• **SUPPLIED INFORMATION**
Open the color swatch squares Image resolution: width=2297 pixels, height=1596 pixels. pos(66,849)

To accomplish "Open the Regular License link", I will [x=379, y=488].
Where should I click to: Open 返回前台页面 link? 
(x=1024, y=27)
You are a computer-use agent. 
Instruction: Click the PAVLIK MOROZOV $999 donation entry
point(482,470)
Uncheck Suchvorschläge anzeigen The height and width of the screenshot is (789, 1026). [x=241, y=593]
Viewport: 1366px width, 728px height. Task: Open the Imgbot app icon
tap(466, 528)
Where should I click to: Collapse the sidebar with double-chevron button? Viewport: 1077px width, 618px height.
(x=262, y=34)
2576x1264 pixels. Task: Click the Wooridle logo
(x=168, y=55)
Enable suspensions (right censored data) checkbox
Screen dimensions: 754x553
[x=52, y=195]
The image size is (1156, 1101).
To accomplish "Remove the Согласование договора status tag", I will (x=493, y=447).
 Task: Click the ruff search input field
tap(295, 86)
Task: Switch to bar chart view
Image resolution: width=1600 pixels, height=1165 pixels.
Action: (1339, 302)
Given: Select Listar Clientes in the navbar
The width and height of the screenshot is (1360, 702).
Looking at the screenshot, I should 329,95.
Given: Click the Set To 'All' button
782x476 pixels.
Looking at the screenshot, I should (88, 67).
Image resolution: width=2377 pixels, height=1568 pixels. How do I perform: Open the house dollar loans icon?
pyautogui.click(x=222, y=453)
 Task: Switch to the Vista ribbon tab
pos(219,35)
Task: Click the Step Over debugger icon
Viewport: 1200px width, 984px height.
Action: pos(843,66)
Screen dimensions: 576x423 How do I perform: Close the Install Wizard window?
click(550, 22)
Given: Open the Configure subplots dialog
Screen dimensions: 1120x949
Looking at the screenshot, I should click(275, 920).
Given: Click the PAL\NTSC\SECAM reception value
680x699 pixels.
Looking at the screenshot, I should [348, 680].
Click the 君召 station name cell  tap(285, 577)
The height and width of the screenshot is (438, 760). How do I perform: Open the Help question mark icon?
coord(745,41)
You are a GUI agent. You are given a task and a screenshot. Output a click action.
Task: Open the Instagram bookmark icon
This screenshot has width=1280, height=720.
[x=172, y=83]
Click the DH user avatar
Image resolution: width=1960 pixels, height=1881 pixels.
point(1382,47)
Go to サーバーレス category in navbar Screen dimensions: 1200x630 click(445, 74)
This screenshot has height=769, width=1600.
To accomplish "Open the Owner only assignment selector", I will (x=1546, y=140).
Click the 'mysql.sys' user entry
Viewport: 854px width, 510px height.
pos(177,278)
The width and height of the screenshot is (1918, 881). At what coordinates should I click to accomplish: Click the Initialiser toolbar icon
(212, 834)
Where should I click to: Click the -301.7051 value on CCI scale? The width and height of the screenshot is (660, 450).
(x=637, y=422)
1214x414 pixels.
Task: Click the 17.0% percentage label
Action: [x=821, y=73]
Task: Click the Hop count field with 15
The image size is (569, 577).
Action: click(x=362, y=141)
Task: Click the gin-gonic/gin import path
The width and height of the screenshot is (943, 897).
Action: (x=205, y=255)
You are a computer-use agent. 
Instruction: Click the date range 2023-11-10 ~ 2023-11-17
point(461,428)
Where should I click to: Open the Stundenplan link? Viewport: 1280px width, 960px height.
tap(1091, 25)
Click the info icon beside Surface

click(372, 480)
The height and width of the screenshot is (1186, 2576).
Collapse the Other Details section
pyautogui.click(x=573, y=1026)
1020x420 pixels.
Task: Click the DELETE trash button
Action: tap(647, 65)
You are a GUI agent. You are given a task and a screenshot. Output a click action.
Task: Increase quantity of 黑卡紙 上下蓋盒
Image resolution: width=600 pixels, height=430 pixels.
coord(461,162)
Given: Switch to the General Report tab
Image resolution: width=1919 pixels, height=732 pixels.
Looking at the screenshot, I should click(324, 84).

• **TASK**
Copy out the listing above word for word, line by line.

• **RESULT FOR THIS EXERCISE**
Open the color swatch squares Image resolution: width=2297 pixels, height=1596 pixels. pos(66,849)

To accomplish "Open the Regular License link", I will [x=379, y=488].
Where should I click to: Open 返回前台页面 link? 
(x=1024, y=27)
You are a computer-use agent. 
Instruction: Click the PAVLIK MOROZOV $999 donation entry
point(482,470)
Uncheck Suchvorschläge anzeigen The height and width of the screenshot is (789, 1026). [x=241, y=593]
Viewport: 1366px width, 728px height. Task: Open the Imgbot app icon
tap(466, 528)
Where should I click to: Collapse the sidebar with double-chevron button? Viewport: 1077px width, 618px height.
(x=262, y=34)
2576x1264 pixels. Task: Click the Wooridle logo
(x=168, y=55)
Enable suspensions (right censored data) checkbox
Screen dimensions: 754x553
[x=52, y=195]
The image size is (1156, 1101).
To accomplish "Remove the Согласование договора status tag", I will (x=493, y=447).
 Task: Click the ruff search input field
tap(295, 86)
Task: Switch to bar chart view
Image resolution: width=1600 pixels, height=1165 pixels.
Action: (1339, 302)
Given: Select Listar Clientes in the navbar
The width and height of the screenshot is (1360, 702).
Looking at the screenshot, I should 329,95.
Given: Click the Set To 'All' button
782x476 pixels.
Looking at the screenshot, I should (88, 67).
Image resolution: width=2377 pixels, height=1568 pixels. How do I perform: Open the house dollar loans icon?
pyautogui.click(x=222, y=453)
 Task: Switch to the Vista ribbon tab
pos(219,35)
Task: Click the Step Over debugger icon
Viewport: 1200px width, 984px height.
Action: pos(843,66)
Screen dimensions: 576x423 How do I perform: Close the Install Wizard window?
click(550, 22)
Given: Open the Configure subplots dialog
Screen dimensions: 1120x949
Looking at the screenshot, I should click(275, 920).
Given: Click the PAL\NTSC\SECAM reception value
680x699 pixels.
Looking at the screenshot, I should [348, 680].
Click the 君召 station name cell  tap(285, 577)
The height and width of the screenshot is (438, 760). How do I perform: Open the Help question mark icon?
coord(745,41)
You are a GUI agent. You are given a task and a screenshot. Output a click action.
Task: Open the Instagram bookmark icon
This screenshot has width=1280, height=720.
[x=172, y=83]
Click the DH user avatar
Image resolution: width=1960 pixels, height=1881 pixels.
point(1382,47)
Go to サーバーレス category in navbar Screen dimensions: 1200x630 click(445, 74)
This screenshot has height=769, width=1600.
To accomplish "Open the Owner only assignment selector", I will (x=1546, y=140).
Click the 'mysql.sys' user entry
Viewport: 854px width, 510px height.
pos(177,278)
The width and height of the screenshot is (1918, 881). At what coordinates should I click to accomplish: Click the Initialiser toolbar icon
(212, 834)
Where should I click to: Click the -301.7051 value on CCI scale? The width and height of the screenshot is (660, 450).
(x=637, y=422)
1214x414 pixels.
Task: Click the 17.0% percentage label
Action: [x=821, y=73]
Task: Click the Hop count field with 15
The image size is (569, 577).
Action: click(x=362, y=141)
Task: Click the gin-gonic/gin import path
The width and height of the screenshot is (943, 897).
Action: (x=205, y=255)
You are a computer-use agent. 
Instruction: Click the date range 2023-11-10 ~ 2023-11-17
point(461,428)
Where should I click to: Open the Stundenplan link? Viewport: 1280px width, 960px height.
tap(1091, 25)
Click the info icon beside Surface

click(372, 480)
The height and width of the screenshot is (1186, 2576).
Collapse the Other Details section
pyautogui.click(x=573, y=1026)
1020x420 pixels.
Task: Click the DELETE trash button
Action: tap(647, 65)
You are a GUI agent. You are given a task and a screenshot. Output a click action.
Task: Increase quantity of 黑卡紙 上下蓋盒
Image resolution: width=600 pixels, height=430 pixels.
coord(461,162)
Given: Switch to the General Report tab
Image resolution: width=1919 pixels, height=732 pixels.
Looking at the screenshot, I should click(324, 84).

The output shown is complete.